Kuoro Bamula Basinjia Chiemina, the Divisional Chief of Kandia in the Sissala West District, says the remains of the Gwollu defence wall should be considered as one single act that needs to be celebrated and promoted.

As Ghana celebrates Heritage Month, the Ghana News Agency (GNA) interviewed some individuals about the relevance of the Gwollu defence wall, which was built in the 18th century to protect the residents from being enslaved by slave raiders.

Kuoro Chiemina said it was imperative to highlight the remarkable heritage of the Sissala people, especially the Gwollu Slave Defence Wall as an extraordinary act of human freedom.

Kuoro Chiemina added that the Gwollu wall was not just a physical structure but a symbol of hope, courage, and resistance against the injustice of the slave trade.

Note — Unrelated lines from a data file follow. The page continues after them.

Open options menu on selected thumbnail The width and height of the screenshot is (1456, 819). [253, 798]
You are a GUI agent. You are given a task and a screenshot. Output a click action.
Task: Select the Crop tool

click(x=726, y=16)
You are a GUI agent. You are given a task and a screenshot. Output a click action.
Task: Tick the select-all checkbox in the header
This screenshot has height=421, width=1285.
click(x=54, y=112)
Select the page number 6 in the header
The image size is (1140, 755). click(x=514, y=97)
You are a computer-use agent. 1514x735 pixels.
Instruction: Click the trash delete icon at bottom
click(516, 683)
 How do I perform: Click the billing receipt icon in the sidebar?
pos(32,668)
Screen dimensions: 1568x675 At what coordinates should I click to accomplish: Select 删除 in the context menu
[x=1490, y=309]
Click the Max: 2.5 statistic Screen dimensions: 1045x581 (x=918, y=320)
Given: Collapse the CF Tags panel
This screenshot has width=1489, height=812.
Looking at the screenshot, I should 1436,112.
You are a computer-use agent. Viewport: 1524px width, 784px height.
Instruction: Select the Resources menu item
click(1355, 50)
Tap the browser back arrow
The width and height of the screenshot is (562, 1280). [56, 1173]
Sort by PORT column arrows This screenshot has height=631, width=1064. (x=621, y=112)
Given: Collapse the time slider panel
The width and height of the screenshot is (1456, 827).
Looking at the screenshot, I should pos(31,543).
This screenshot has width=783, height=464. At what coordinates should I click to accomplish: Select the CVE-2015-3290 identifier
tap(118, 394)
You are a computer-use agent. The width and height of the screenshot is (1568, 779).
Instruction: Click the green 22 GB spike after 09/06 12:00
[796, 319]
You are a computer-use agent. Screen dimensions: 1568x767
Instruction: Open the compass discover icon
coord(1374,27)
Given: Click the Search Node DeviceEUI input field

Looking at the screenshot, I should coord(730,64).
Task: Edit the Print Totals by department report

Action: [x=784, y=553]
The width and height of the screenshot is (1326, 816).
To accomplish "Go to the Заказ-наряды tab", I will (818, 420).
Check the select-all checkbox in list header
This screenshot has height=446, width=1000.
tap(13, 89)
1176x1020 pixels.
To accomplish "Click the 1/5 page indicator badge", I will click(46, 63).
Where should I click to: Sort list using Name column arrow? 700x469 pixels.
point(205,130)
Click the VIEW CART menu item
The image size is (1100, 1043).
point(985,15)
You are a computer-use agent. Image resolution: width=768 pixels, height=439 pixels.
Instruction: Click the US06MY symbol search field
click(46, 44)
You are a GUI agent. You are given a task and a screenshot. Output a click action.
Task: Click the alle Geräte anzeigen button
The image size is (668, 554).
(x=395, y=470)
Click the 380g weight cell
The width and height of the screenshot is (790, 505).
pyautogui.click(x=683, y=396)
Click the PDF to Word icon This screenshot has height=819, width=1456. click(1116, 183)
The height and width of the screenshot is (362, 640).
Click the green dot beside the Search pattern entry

He added that it signified the bravery and ingenuity of their forebearers in the face of unimaginable adversity.

He called for an event to be celebrated saying, ‘As we mark Ghana’s heritage Month, we must honour and
celebrate the Sissala from Gwollu and the adjoining areas’ people for their contribution to the fight against the slave trade.

‘We must continue to preserve and protect this heritage for future generations, as a reminder of the atrocities of the past and the importance of standing up for what is right, even in the face of overwhelming odds’, the Chief observed.

The Executive Director of the Sissala Heritage Foundation told the GNA in an interview that: ‘This wall is a physical testament to the resilience and determination of the people’s forebears in resisting the dehumanising slave trade that was perpetrated against Ghanaians and Africans.’ 

He argued that the wall was a reminder that Africans were not co-conspirators or actors in the slave trade, as some people claim. 

He said the Sissala people, through the Gwollu wall, showed their unwavering commitment to human freedom, civil liberties, and the preservation of human dignity. 

Mr Hara Dauda, a native of Gwollu said the wall symbolised the commitment
of their ancestors and that it would be unfair to limit the wall to only the people of Gwollu as other communities joined to build the wall, which indicated that they were united.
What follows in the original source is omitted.